The one where the TARDIS crew is taken prisoner by space vixens...
And so here we are at the top of Season 3, more than 80 episodes after the series first launched in November 1963. In the six weeks that Doctor Who was off-air between seasons, the programme's slot was filled with another of my favourite things, classic comedy from Laurel and Hardy (The Music Box (1932), Hog Wild (1930), Dirty Work (1933), Towed in the Hole (1932) and Oliver the Eighth (1934)), plus the first in a new run of The Dick Van Dyke Show. If only the BBC would show those classic Stan and Ollie shorts on Saturdays again, but that's for another time entirely...
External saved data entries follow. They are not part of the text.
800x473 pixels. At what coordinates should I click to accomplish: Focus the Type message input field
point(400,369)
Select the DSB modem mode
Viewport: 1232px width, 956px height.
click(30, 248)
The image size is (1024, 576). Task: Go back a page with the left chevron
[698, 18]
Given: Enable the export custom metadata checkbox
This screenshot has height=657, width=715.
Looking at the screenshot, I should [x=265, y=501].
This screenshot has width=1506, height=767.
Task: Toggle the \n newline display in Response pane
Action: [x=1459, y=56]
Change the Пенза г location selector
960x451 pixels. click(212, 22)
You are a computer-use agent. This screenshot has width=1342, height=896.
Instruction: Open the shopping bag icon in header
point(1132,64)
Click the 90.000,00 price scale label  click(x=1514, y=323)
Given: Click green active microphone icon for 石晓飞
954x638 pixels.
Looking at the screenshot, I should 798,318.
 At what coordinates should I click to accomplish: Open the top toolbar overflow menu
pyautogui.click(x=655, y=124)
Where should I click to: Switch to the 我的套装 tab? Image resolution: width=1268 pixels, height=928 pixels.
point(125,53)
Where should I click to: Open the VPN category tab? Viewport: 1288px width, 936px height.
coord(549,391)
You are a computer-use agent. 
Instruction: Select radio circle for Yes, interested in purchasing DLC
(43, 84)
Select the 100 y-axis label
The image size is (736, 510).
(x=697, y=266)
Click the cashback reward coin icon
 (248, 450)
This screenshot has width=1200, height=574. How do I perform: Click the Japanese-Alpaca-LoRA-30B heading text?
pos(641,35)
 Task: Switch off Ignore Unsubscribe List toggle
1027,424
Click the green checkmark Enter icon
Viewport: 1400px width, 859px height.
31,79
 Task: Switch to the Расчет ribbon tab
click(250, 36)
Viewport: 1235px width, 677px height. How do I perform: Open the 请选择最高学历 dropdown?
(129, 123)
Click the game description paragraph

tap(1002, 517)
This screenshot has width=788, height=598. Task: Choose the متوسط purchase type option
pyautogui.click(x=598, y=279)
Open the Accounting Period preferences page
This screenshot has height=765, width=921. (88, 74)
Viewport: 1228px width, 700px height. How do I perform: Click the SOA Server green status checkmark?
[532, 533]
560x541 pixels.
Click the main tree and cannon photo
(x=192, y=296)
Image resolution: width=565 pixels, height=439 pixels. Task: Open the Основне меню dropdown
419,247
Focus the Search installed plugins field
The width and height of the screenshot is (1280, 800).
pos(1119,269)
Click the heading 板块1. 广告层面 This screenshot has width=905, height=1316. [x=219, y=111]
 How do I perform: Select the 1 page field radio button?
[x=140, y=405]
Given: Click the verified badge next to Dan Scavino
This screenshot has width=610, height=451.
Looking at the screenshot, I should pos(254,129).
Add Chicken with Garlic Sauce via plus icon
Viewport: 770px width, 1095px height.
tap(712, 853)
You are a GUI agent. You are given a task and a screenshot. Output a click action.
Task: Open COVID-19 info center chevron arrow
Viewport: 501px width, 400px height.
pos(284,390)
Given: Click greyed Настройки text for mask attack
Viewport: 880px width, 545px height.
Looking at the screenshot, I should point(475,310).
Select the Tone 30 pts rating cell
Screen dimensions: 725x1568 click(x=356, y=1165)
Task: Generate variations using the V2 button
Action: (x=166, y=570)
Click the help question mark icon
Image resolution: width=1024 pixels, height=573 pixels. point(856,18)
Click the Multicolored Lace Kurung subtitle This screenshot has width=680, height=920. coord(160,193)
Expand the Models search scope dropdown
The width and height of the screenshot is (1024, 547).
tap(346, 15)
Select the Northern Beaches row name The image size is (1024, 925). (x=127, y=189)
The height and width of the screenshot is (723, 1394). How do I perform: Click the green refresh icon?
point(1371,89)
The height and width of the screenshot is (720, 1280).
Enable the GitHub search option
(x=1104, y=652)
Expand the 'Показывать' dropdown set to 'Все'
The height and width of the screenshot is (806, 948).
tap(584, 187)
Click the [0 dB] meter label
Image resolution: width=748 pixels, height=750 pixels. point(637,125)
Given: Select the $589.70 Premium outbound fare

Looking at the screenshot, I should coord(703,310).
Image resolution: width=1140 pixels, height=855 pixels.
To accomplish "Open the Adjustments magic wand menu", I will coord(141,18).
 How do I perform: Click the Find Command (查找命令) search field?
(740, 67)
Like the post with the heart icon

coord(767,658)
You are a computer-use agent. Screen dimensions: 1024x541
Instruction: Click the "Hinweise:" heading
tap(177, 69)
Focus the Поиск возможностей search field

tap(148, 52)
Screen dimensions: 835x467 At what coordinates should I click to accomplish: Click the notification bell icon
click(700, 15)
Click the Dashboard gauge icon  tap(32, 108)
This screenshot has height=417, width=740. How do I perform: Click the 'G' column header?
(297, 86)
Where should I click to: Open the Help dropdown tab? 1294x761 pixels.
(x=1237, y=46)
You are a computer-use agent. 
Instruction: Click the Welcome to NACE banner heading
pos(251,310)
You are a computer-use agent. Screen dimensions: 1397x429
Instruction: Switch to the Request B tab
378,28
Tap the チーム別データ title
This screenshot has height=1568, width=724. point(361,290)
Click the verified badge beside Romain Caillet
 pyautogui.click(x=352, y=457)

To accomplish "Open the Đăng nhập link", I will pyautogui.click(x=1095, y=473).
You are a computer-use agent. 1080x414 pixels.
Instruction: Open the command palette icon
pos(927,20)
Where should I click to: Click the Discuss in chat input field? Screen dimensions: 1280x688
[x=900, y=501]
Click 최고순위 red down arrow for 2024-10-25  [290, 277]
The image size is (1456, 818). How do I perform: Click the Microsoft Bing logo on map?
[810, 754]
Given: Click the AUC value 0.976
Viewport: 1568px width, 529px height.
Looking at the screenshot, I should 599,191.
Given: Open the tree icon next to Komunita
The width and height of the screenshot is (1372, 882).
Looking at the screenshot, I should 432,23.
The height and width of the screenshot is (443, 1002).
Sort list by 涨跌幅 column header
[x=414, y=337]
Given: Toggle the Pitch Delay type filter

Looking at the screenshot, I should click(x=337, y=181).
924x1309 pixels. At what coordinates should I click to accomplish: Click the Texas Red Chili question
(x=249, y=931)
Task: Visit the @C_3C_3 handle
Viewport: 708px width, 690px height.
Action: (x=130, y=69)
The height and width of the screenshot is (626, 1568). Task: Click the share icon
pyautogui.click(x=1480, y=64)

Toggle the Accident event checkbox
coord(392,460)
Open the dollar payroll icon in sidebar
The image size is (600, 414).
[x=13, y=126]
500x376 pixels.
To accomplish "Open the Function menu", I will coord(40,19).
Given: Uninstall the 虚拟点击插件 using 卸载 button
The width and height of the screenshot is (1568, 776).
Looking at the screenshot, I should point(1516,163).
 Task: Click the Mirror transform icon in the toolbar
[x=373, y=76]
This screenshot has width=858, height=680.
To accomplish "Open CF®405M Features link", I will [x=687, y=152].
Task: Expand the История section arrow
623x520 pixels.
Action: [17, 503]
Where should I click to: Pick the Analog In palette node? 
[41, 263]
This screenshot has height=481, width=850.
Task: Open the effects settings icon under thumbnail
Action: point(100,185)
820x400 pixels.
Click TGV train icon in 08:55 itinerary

Four Hundred Dawns also marks the start of a prolonged period of missing episodes which pretty much lasts for the next three years. From the entirety of Seasons 1 and 2, just 11 episodes are missing, whereas Season 3 alone has 27 episodes missing from a total of 45 (60%). Doctor Who between 1965-68 is something of a Swiss cheese experience, with many stories either completely missing or partially missing. Of the 26 serials broadcast in Seasons 3, 4 and 5 (1965-68), only five exist in full (19%). Some have been patched up using animation, but it's just not the same. And so my journey through this frustrating period begins, on audio recorded during the live broadcast by David Holman, plus almost six minutes of footage which survives thanks to the 1977 Whose Doctor Who documentary.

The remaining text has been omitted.